The Israeli military let its guard down, giving Hezbollah and Hamas the perfect opportunity to test the country’s resolve and relieve mounting pressures on Iran and Syria. Even more embarrassing was the intelligence failure that led to the bombing of I.D.F. corvette “Ahi Hanit.”

The United Nations and chief negotiators for the Middle East have failed the people in the region by forcing Israel’s evacuation from Southern Lebanon and Gaza without filling the void left by the withdrawal.

It is time for Israel to destroy Hezbollah and remove that leverage from Iran and for the U.N. to ensure the Lebanese army has full control over its territory. That might give Iran’s paranoid mullahs something to think about.
Egyptian President Hosni Mubarak and his aides were reportedly close to a deal with Hamas to return kidnapped I.D.F. Corporal Gilad Shalit. According to Mr. Mubarak, Syria forced Hamas to scuttle that deal.

Syria has provided rear base support to many Palestinian groups during the Cold War and used them as a pressure switch against Israel. In the latest flare-up, Syria appears to have received Iran’s Fajr (Fajar) 3 missiles with a range of 45 kilometers, copied and modified them and shipped them recently to Hezbollah for use against Israel.

This revelation suggests that Iran and Syria have been planning a diversionary tactic for months while Israel has been asleep under the inexperienced, Moroccan-born Defense Minister Amir Peretz (Labour) and under Prime Minister Ehud Olmert (Kadima), a conservative firebrand who is also somewhat new to national politics, not to mention national defense.

Commentators in the Israeli media have been openly questioning how the I.D.F. could let Hezbollah and Hamas kidnap three of its reserve soldiers when they were well aware of the threat.

Even more troubling is the intelligence failure that led to the destruction of an Egyptian freighter and Israel’s Saar-5 corvette “Ahi Hanit.” The ship’s anti-missile system was reportedly switched off while operating within visible range of Lebanese shores. A fire caused by the missile led to the death of three sailors.

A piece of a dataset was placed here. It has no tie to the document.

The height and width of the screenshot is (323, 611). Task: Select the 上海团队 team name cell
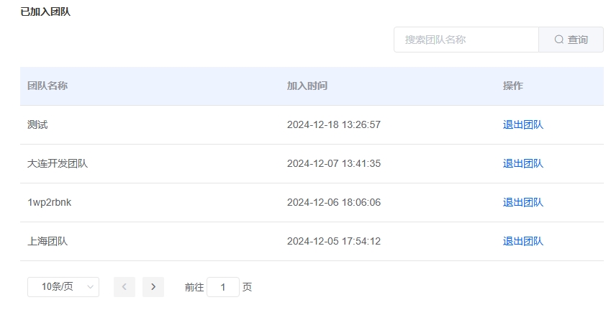coord(47,242)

The radar-guided missile was identified as a version of Chinese-made C-802, which China used to sell to Iran. After the U.S. made it difficult to transfer the missile, Iran turned to North Korea for help.

Israel is unlikely to risk a war against Iran’s formidable military. But it should bring Hezbollah to its knees in order to send Iran a strong message that its Cold War-era war by proxy belongs in the trash bin.

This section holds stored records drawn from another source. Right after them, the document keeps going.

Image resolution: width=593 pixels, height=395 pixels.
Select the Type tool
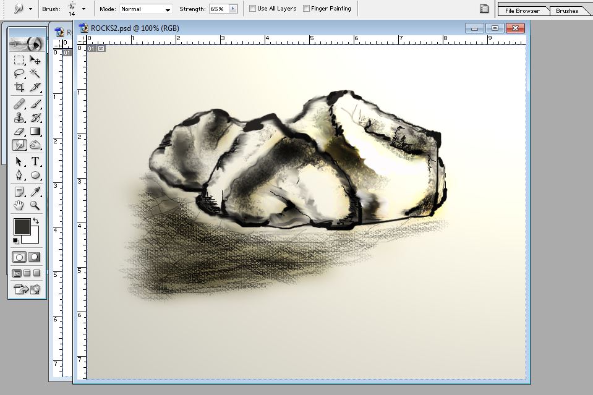[x=35, y=161]
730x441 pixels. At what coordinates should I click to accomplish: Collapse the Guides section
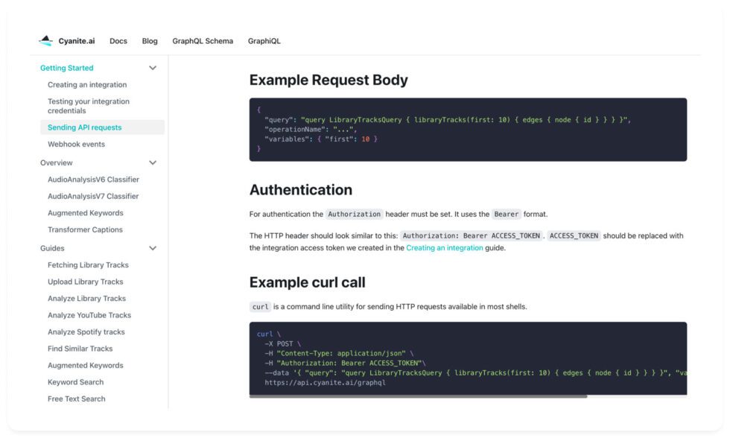[153, 247]
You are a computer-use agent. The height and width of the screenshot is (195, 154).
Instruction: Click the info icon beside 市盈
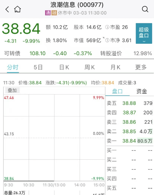click(x=107, y=27)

But dozens of Iranian Revolutionary Guard Corps [IRGC] soldiers reportedly fighting alongside Hezbollah, and even manning some of the missile batteries, could come under Israeli fire. If Hezbollah does transfer the two I.D.F. soldiers to Iran, as suggested by Israeli intelligence, then the latest conflict could overshadow the region.

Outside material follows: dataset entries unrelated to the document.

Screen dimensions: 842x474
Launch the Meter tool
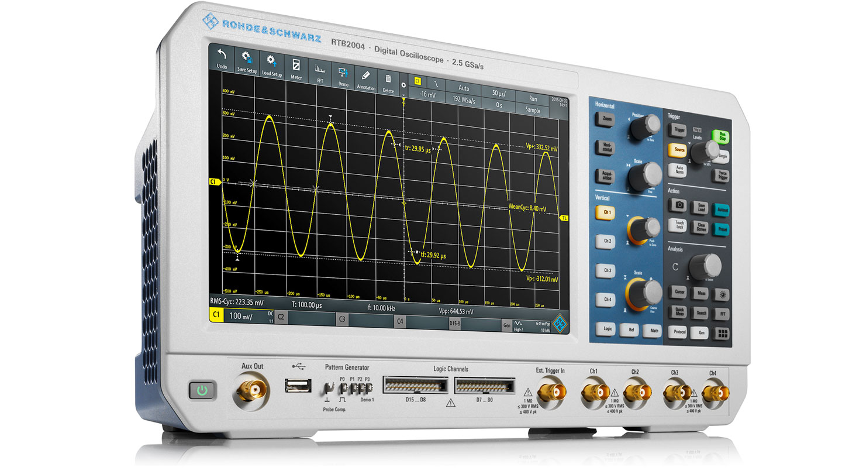pos(296,68)
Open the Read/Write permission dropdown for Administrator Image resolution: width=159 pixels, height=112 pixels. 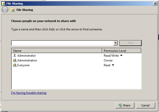tap(121, 56)
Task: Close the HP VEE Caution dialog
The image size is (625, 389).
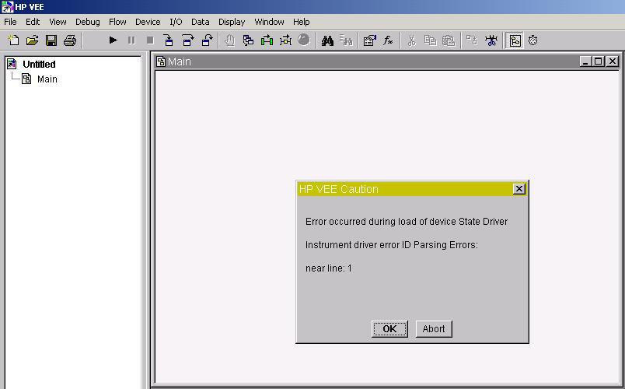Action: click(519, 189)
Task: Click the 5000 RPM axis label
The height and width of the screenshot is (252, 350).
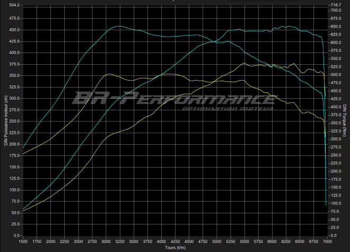Action: [x=217, y=241]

Iranian President Mahmoud Ahmadinejad has been trying to turn Israel’s retaliatory strike as a war against Islam. So did Tehran Ayatollah Mohammad Emami-Kashani. But Saudi Arabia, in a statement issued through the official Saudi Press Agency, blamed Hezbollah for starting this conflict that could consume all Arab nations in the region, suggesting clearly that Riyadh does not support Tehran’s position of turning this into anything bigger.

So far, the U.N. has declined requests to consider deploying a monitoring force again. If the U.N., Lebanon and Syria will not take responsibility for Hezbollah, then someone else should eliminate this professional militia whose sole job is to attack Israel.

The only predictable aspect of this latest conflict is that both Tehran and Damascus are behaving as they have for decades. They should not, however, count on support from their neighbors. All they have done so far is to highlight their duplicitous policies that encourage missile proliferation and conflicts.